* **AUFGABE A**
Beantworte zum Interview über die Barock Volleys Ludwigsburg diese Fragen:
(i) Welche Rolle hat Ben-Simon Bonin in der Mannschaft?
(ii) Wie viele der ersten elf Spiele hat das Team gewonnen?
(iii) Mit welchem Ergebnis endete das Heimspiel gegen den VfB Friedrichshafen?

* **LESETEXT**
▼▼▼
Bundesliga-Aufsteiger Barock Volleys Ludwigsburg steht auf Rang vier. „Wir sind ein tolles Team“, sagt Ben-Simon Bonin, „und mehr als Arbeitskollegen.“
Von Jochen Klingovsky
Ludwigsburg - Was für ein Start! Die Ludwigsburger Volleyballer befinden sich völlig überraschend in der Spitzengruppe der Bundesliga. Das freut auch Ben-Simon Bonin. Aus Sicht des Kapitäns ist die Entwicklung längst noch nicht beendet.
Herr Bonin, wenn Ihnen jemand vor der Saison gesagt hätte, dass Ihr Team sieben der ersten elf Spiele gewinnen würde – was hätten Sie geantwortet?
Den Deal wäre ich eingegangen.
Weil dies für einen Aufsteiger eine super Bilanz ist?
Ja, und trotzdem wissen wir die Situation richtig einzuschätzen.
Was bedeutet das?
Wir sind super zufrieden mit unseren Leistungen und glücklich über die Ergebnisse. Wir haben aber auch Spiele gegen Teams aus der unteren Tabellenhälfte verloren. Das Feld ist so eng beisammen, dass wir in jeder Partie aufpassen müssen.
Andererseits gab es zum Auftakt einen Punktgewinn gegen Spitzenreiter SGV Lüneburg und zuletzt einen 3:1-Heimsieg gegen den Top-Verein VfB Friedrichshafen.
Das stimmt. Nach dem Matchball gegen den VfB Friedrichshafen hat sich ein Gefühl der leichten Fassungslosigkeit eingestellt. Wir haben uns für unsere harte Arbeit im Training belohnt und zugleich für unser Umfeld und die Fans gewonnen. Das war großartig.
Auch weil die Barock Volleys in diesem Spiel gezeigt haben, was möglich ist?
▲▲▲
* **AUFGABE B**
Schreib aus der Auflistung die Zeilen unverändert ab. Beginne bei der Zeile mit „Given: Open the gear backup settings icon“ und höre erst nach der letzten Zeile der Auflistung auf.

Gespeicherte Einträge:
▼▼▼
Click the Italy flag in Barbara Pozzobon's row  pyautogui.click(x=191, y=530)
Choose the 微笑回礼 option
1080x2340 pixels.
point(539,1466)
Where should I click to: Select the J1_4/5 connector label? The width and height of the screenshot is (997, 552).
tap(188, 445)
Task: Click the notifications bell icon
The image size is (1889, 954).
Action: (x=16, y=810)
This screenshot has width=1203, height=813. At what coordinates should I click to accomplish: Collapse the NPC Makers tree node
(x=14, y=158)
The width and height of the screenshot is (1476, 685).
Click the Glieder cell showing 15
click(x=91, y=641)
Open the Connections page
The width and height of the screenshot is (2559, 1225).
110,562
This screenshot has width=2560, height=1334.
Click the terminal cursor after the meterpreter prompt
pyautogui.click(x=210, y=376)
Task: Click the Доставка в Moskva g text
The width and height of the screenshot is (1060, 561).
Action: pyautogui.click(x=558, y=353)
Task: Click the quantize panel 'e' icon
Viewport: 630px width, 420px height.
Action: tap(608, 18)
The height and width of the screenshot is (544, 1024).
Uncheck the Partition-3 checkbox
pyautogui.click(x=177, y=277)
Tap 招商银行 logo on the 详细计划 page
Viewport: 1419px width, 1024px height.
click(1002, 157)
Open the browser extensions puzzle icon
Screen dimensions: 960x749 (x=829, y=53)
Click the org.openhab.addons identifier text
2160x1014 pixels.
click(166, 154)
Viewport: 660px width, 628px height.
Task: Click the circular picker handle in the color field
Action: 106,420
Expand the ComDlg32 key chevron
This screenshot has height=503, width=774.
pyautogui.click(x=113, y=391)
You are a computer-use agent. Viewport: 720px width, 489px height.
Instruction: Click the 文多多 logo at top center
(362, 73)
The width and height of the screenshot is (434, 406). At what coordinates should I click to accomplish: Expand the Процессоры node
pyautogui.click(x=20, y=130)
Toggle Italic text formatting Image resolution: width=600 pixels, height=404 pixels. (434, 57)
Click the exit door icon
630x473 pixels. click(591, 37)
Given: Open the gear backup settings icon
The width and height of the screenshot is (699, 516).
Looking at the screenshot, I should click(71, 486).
▲▲▲
* **ANTWORT A**
(i) Er ist der Kapitän.
(ii) Sieben.
(iii) Mit einem 3:1-Sieg für die Ludwigsburger.

* **ANTWORT B**
Given: Open the gear backup settings icon
The width and height of the screenshot is (699, 516).
Looking at the screenshot, I should click(71, 486).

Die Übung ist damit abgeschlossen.